Я кивнула, сцепив крепко пальцы и косясь на выход из залы. Вдруг у Джиба снова измениться настроение и мне все же придется бежать.
— Ну-у, не стойте у меня над душой, — поморщился он. — Присаживайтесь. В конце концов мне не слишком удобно вести беседу, когда вы нависли надо мной словно мраморное изваяние.
И я села, напротив, на самый краешек кресла.
— Давно не видел Хилду, — скользнул Джиб по мне туманным взглядом.
— Она очень добрая и… хорошая, — чуть слышно пролепетала я.
Он покачал головой, словно болванчик и проговорил с особой нежной грустью.

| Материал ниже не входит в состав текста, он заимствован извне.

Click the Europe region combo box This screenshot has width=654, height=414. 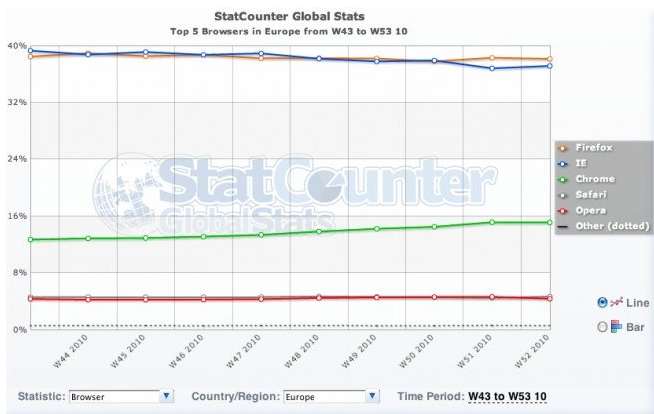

— И, уж верно, не замужем?
Я кивнула.
— Не мудрено, — блуждающий взгляд его остановился на одном из портретов. Красивая женщина с глазами цвета лазурного неба, с нежной улыбкой, ровно вычерченными скулами и вьющимися каштановыми волосами смотрела с полотна, проникновенно и таинственно. — Это все из-за вас, — он говорил тихо, но столь пронзительны были слова что казалось будто звенят у меня в голове. — Вы разрушаете жизнь всех кто рядом. Любите вы их или ненавидите, не имеет значения. Одно ваше присутствие рядом это катастрофа, несчастье для любого кто захочет быть ближе…
Я покраснела. Слова дяди были слишком правдивы. Слишком много в них было вложено такого, что я понимала. Он практически раскрывал мне тайну моего появления в его доме. Я поерзала в кресле ставшем разом неудобным. Джиб глянул на меня мельком.
— Я вас не обвиняю, — скривил в гримасе губы, поднялся и неуверенной походкой прошел к серванту. Но не дошел. Остановился у того самого портрета. — Это всё проклятие. Ваши родители, леди Найли, вот кого уж нужно винить.
Я вся напряглась.
— Прекрасна… — Джиб коснулся трясущейся рукой портрета. — Всегда была неумолима, недоступна… прекрасна, — голос задрожал стал глухим.
Дядюшка прикрыл глаза, пальцы шарили по портрету касались нарисованной руки скользили по тонким белым пальцам. Было в его жестах нечто болезненное, интимное и отчего-то неприятное мне.
— Кто она? — я все же задала вопрос. Хотя внутри почувствовала, что ответ уже знаю. Слишком знаком мне взгляд карих глаз красавицы. И этот полуповорот головы, и отчужденность в прямом взгляде. Я будто смотрела на саму себя, только более уверенную и холодную.
– Мама!
Я поднялась и подошла к картине. Я никогда в жизни не видела её портрета. Никогда не знала, что настолько похожа.
— Сэлли, — Джиб глаза открыл, с судорожным выдохом опустил руку. – Единственный оставшийся портрет. Родственники избавились о всего, что было с ней связано. Кто бы знал… — он направился к серванту. — Сколько вам было?.. – открыл дверцу, достал кисет, курительную трубку и начал задумчиво набивать последнюю табаком. — Года два, не больше.
— Почему она оставила меня? — перебила я размышления дяди.